People like this make me sick!
My thoughts and prayers go out to the family!


----------



## Bigshadow (Jul 25, 2006)

MA-Caver said:
			
		

> I think  I need to stop reading stories like this one.  Not out of denial that they happen, but because of the frequency of them... either that or the media's seemingly blood lust to report them as fast as they happen.
> SIGH!


Me too!   Unfortunately, it is both.


----------



## Kensai (Jul 25, 2006)

MA-Caver said:
			
		

> I think I need to stop reading stories like this one. Not out of denial that they happen, but because of the frequency of them... either that or the media's seemingly blood lust to report them as fast as they happen.
> SIGH!


 
It is part of the media driven blood lust. It does vary from society to society, and to some extent you get the media and govt you deserve. It's generally all doom and gloom in the UK too. That said, this guys sounds a right bastard, and needs to be introduced to the victims family...


----------



## TonyMac (Jul 25, 2006)

I'm on the bandwagon for needing to stop reading this stuff. The size of my prayer list is getting astronomical.


----------



## IcemanSK (Jul 25, 2006)

MA-Caver said:
			
		

> I think I need to stop reading stories like this one. Not out of denial that they happen, but because of the frequency of them... either that or the media's seemingly blood lust to report them as fast as they happen.
> SIGH!


 
I'm with you on this. My prayers go out to the family of the victim & the perpetrator.


----------



## Drac (Jul 25, 2006)

Hand Sword said:
			
		

> Dirty S.O.B.! Hopefully a permanent lock up in Gen. Pop (if you get my meaning). Then we'll see how tough he is.


 
Me thinks you and I studied from the same book because those were my thoughts too..Bravo...


----------



## Sam (Jul 25, 2006)

OMG! That city is less than an hour from where I live!
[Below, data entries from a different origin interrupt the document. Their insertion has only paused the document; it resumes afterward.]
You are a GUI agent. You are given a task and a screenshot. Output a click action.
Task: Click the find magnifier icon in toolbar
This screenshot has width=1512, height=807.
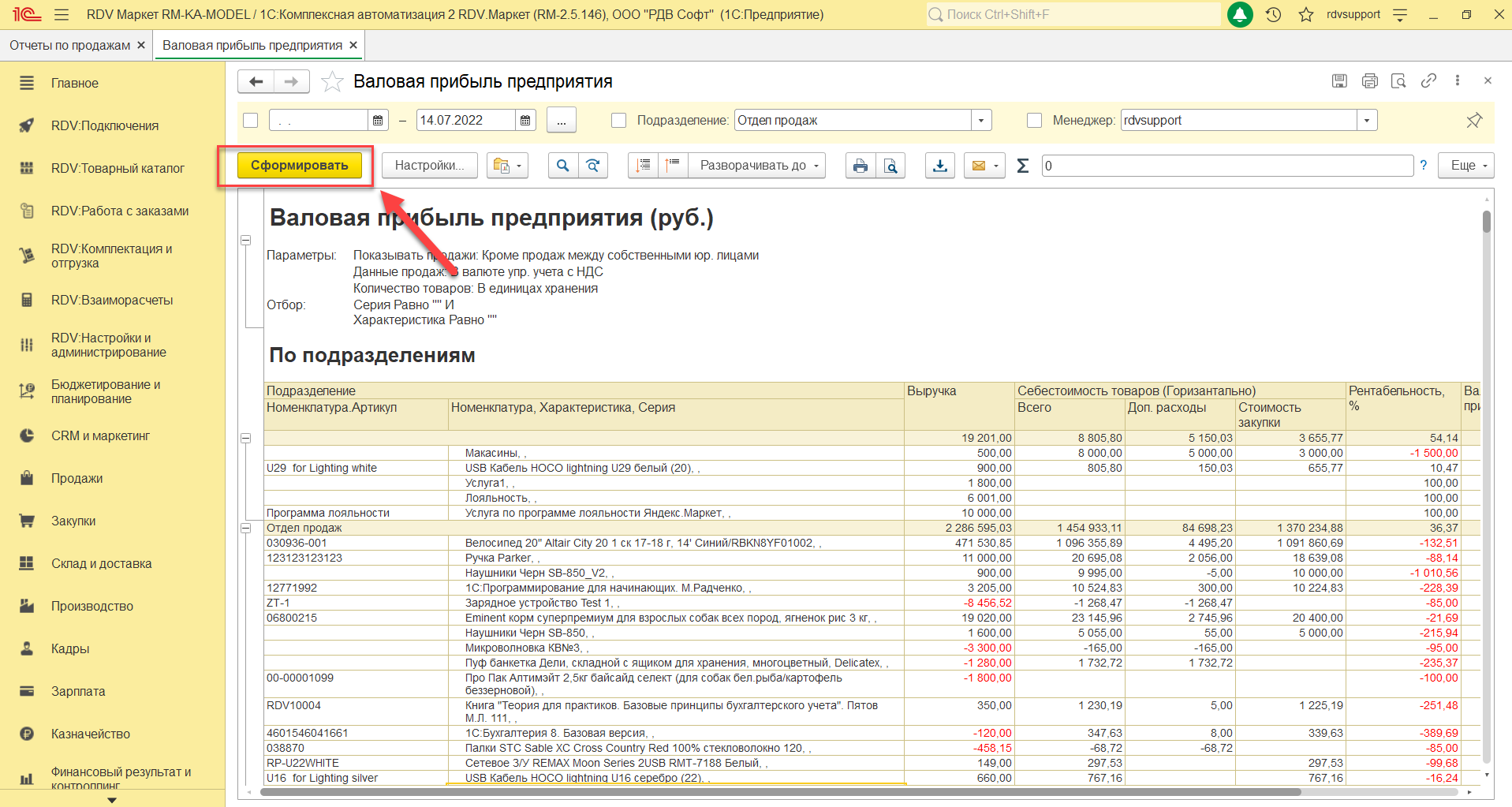point(562,166)
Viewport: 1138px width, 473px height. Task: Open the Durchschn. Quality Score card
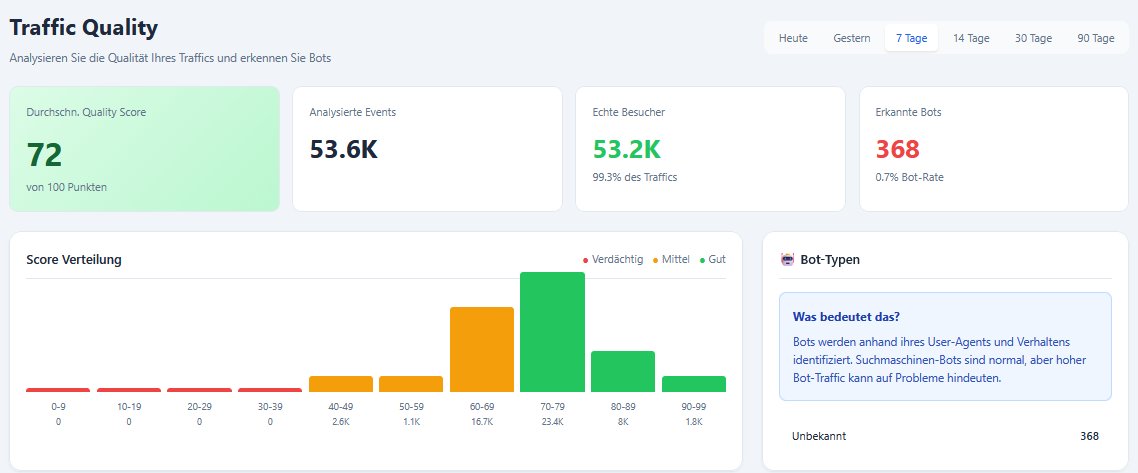pyautogui.click(x=144, y=149)
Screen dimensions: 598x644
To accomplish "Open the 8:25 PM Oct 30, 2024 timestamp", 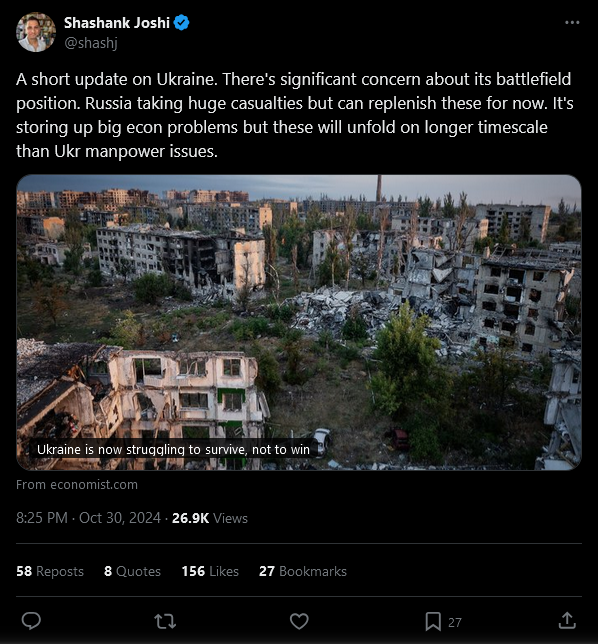I will pos(88,518).
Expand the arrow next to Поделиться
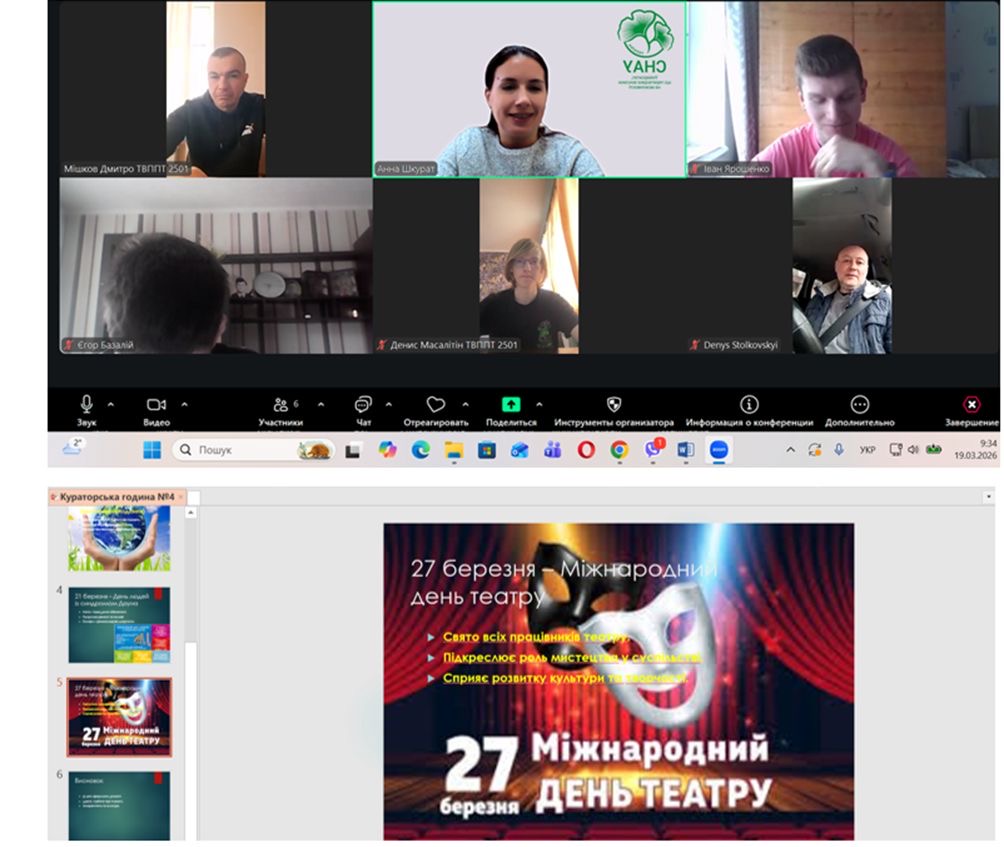Image resolution: width=1004 pixels, height=847 pixels. tap(539, 404)
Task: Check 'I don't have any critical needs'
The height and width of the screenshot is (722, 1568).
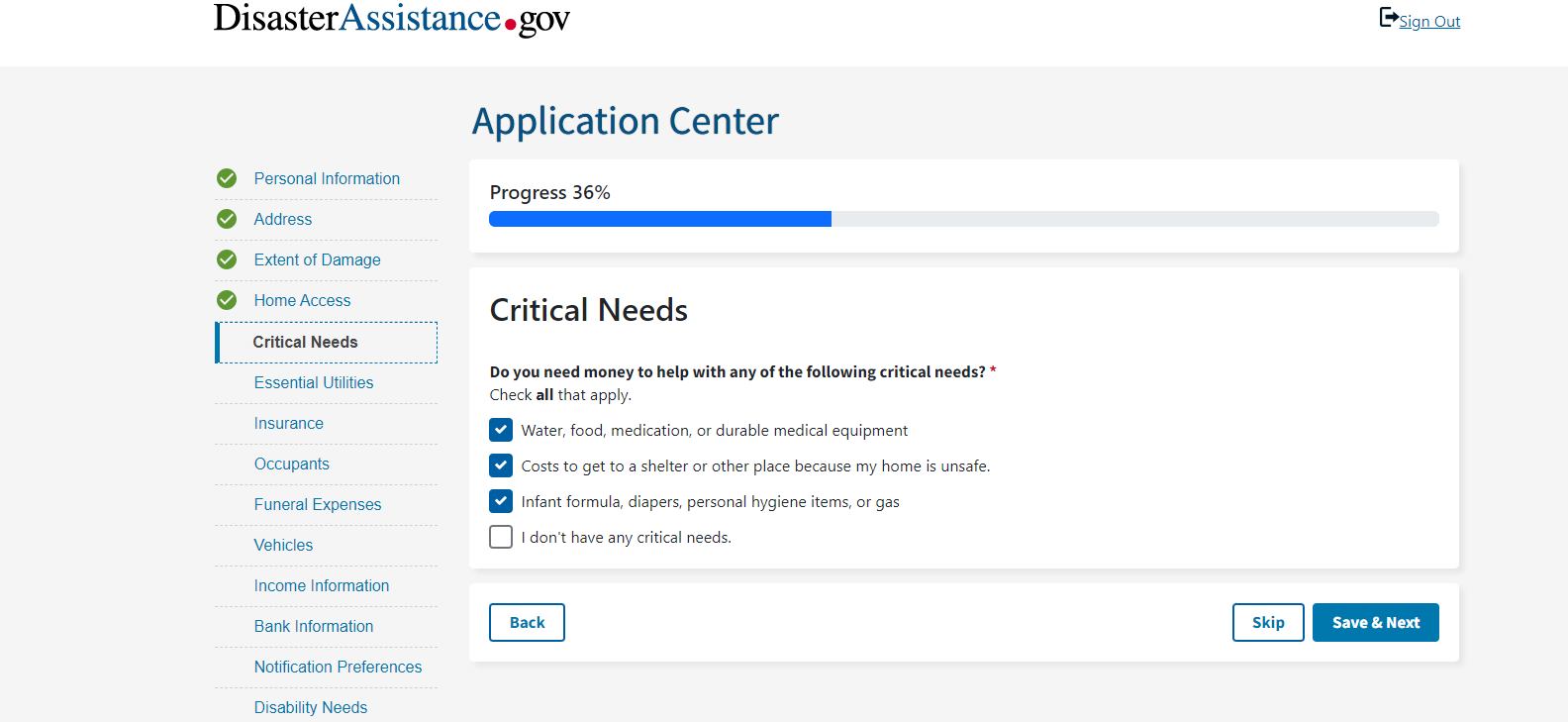Action: 501,537
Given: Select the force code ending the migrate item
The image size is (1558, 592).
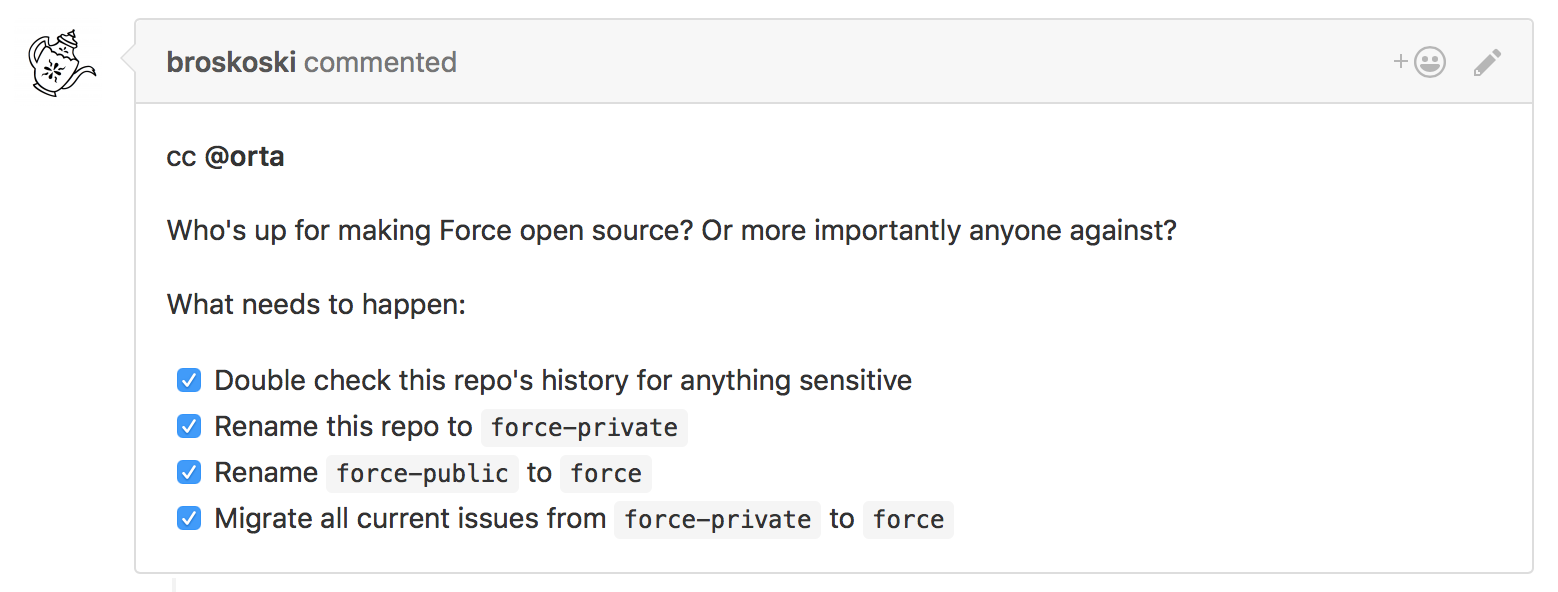Looking at the screenshot, I should (x=908, y=519).
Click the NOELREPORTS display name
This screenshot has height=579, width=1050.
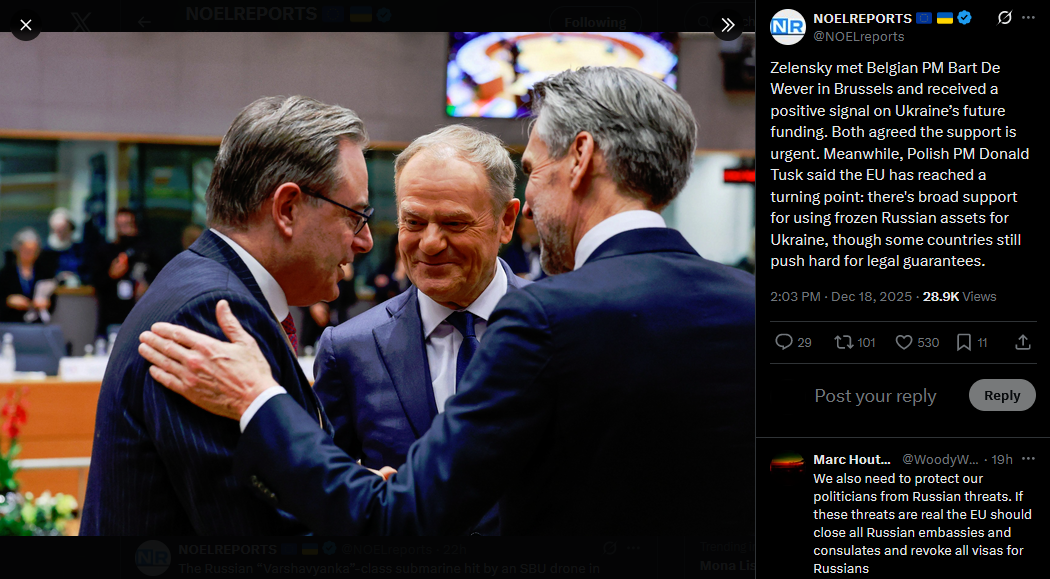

EDIT: and the crazy thing is, this happened in MAY and we NEVER heard about it, on the news, or anything!


----------



## Drac (Jul 26, 2006)

Sam said:
			
		

> and the crazy thing is, this happened in MAY and we NEVER heard about it, on the news, or anything!


 
Always check the local suburban newspapers if you have the oppetunity or the acess..The "Police Blotter" usually lists all the police calls...


----------